- [GIVEN PROBLEM]: Render the material as a numbered list, starting at the line that contains "Given: Click the Calls phone icon" and ending at the line that contains "tap(681, 830)". Leave out any blank lines.

# Start of DATA TO PROCESS

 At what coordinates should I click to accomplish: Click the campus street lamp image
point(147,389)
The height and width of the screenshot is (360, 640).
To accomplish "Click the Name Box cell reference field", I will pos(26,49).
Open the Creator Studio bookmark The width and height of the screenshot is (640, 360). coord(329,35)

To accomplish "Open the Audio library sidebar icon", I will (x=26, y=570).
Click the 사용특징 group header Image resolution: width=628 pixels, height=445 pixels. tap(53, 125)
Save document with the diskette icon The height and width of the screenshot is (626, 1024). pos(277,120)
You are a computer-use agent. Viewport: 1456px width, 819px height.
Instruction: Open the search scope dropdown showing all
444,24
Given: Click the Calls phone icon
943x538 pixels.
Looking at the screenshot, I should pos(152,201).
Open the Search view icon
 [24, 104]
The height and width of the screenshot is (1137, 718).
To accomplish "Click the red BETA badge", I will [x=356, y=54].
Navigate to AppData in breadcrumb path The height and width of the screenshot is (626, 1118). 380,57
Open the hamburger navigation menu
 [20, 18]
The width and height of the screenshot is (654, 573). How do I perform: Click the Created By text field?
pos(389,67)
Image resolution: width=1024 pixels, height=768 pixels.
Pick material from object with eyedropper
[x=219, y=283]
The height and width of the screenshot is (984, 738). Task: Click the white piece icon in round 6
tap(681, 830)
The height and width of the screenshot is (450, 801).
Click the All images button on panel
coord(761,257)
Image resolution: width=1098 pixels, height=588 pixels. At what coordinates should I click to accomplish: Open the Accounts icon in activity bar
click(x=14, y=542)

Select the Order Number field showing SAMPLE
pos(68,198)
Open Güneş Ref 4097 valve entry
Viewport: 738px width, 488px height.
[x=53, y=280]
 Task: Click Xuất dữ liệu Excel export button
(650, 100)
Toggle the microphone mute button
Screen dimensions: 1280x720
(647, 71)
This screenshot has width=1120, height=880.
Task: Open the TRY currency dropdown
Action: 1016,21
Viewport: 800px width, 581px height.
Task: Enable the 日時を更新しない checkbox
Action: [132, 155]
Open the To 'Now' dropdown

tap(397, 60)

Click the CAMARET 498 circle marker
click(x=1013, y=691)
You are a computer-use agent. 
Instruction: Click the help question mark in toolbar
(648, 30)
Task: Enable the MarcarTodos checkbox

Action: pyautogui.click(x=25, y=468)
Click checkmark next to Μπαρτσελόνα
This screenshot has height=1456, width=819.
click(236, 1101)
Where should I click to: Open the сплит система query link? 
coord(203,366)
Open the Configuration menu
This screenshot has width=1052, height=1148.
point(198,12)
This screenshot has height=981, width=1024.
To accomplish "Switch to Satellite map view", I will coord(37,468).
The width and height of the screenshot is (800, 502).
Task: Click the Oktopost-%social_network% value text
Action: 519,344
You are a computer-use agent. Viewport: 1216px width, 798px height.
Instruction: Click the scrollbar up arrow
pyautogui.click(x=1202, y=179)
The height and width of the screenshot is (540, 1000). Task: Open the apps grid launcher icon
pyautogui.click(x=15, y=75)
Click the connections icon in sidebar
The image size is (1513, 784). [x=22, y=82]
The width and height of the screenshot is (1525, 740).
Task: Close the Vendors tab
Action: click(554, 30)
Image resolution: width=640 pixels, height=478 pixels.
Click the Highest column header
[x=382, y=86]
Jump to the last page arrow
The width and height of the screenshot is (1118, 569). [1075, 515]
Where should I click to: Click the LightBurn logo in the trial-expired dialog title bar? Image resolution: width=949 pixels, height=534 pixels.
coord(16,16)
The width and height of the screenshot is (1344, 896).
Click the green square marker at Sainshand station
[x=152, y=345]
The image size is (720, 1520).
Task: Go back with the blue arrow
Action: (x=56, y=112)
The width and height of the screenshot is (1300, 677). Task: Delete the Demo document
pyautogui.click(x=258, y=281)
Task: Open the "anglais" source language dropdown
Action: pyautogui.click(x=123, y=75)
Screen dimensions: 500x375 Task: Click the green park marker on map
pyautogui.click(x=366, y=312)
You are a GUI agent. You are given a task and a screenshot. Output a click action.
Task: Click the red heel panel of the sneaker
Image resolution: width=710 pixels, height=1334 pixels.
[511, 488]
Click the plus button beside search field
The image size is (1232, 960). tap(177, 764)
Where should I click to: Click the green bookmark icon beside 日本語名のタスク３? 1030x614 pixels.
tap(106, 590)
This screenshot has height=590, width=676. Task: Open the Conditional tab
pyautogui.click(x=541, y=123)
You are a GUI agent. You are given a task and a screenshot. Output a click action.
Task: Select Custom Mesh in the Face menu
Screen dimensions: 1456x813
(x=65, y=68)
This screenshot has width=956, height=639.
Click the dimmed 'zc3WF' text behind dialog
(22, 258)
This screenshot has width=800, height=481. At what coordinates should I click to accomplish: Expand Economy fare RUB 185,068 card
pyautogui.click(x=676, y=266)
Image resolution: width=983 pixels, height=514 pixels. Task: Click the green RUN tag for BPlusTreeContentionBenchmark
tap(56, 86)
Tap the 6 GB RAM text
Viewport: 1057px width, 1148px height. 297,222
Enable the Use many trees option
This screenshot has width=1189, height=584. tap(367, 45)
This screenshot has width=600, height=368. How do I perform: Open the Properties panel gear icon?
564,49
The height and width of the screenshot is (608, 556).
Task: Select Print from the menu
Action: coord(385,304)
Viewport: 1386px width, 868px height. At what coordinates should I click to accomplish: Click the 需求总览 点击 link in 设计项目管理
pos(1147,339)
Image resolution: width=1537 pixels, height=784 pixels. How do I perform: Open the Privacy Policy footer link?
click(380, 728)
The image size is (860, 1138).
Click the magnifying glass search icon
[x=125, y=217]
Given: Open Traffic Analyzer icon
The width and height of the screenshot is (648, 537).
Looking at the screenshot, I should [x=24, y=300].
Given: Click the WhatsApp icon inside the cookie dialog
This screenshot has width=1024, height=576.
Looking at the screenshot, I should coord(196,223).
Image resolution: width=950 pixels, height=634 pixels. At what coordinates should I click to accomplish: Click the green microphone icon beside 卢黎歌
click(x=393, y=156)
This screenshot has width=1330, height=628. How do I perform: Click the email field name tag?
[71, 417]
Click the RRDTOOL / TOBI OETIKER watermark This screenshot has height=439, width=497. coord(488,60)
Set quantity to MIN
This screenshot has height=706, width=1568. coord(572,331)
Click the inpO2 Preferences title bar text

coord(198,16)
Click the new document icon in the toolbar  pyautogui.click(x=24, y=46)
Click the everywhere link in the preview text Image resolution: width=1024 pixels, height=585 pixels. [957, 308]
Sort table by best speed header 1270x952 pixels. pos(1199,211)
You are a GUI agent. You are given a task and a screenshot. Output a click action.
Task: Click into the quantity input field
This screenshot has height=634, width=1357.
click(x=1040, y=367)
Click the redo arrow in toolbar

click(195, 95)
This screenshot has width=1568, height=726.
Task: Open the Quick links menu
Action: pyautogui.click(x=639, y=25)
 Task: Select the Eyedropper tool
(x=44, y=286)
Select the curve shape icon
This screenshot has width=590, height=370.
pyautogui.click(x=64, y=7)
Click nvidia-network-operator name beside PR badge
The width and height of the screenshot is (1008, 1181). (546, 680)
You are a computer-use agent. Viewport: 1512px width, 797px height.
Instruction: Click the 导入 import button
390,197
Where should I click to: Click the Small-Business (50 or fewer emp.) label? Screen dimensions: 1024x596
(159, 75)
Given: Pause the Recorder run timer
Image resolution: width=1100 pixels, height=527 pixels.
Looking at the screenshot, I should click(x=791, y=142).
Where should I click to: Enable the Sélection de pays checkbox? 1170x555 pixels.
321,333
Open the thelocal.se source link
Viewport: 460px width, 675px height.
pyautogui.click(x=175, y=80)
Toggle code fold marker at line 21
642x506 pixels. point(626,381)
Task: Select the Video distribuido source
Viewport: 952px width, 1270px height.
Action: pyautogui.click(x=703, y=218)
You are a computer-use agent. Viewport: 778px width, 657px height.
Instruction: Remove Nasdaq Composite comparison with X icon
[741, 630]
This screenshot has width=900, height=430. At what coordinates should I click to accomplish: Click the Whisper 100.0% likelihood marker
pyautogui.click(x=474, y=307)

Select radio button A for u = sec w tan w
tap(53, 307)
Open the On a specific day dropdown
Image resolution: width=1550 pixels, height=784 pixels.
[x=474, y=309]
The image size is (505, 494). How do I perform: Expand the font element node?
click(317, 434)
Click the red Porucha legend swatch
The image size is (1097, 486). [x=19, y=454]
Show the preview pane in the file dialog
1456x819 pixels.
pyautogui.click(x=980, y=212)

# End of DATA TO PROCESS

- [EXERCISE SOLUTION]:
1. Given: Click the Calls phone icon
2. 943x538 pixels.
3. Looking at the screenshot, I should pos(152,201).
4. Open the Search view icon
5.  [24, 104]
6. The height and width of the screenshot is (1137, 718).
7. To accomplish "Click the red BETA badge", I will [x=356, y=54].
8. Navigate to AppData in breadcrumb path The height and width of the screenshot is (626, 1118). 380,57
9. Open the hamburger navigation menu
10.  [20, 18]
11. The width and height of the screenshot is (654, 573). How do I perform: Click the Created By text field?
12. pos(389,67)
13. Image resolution: width=1024 pixels, height=768 pixels.
14. Pick material from object with eyedropper
15. [x=219, y=283]
16. The height and width of the screenshot is (984, 738). Task: Click the white piece icon in round 6
17. tap(681, 830)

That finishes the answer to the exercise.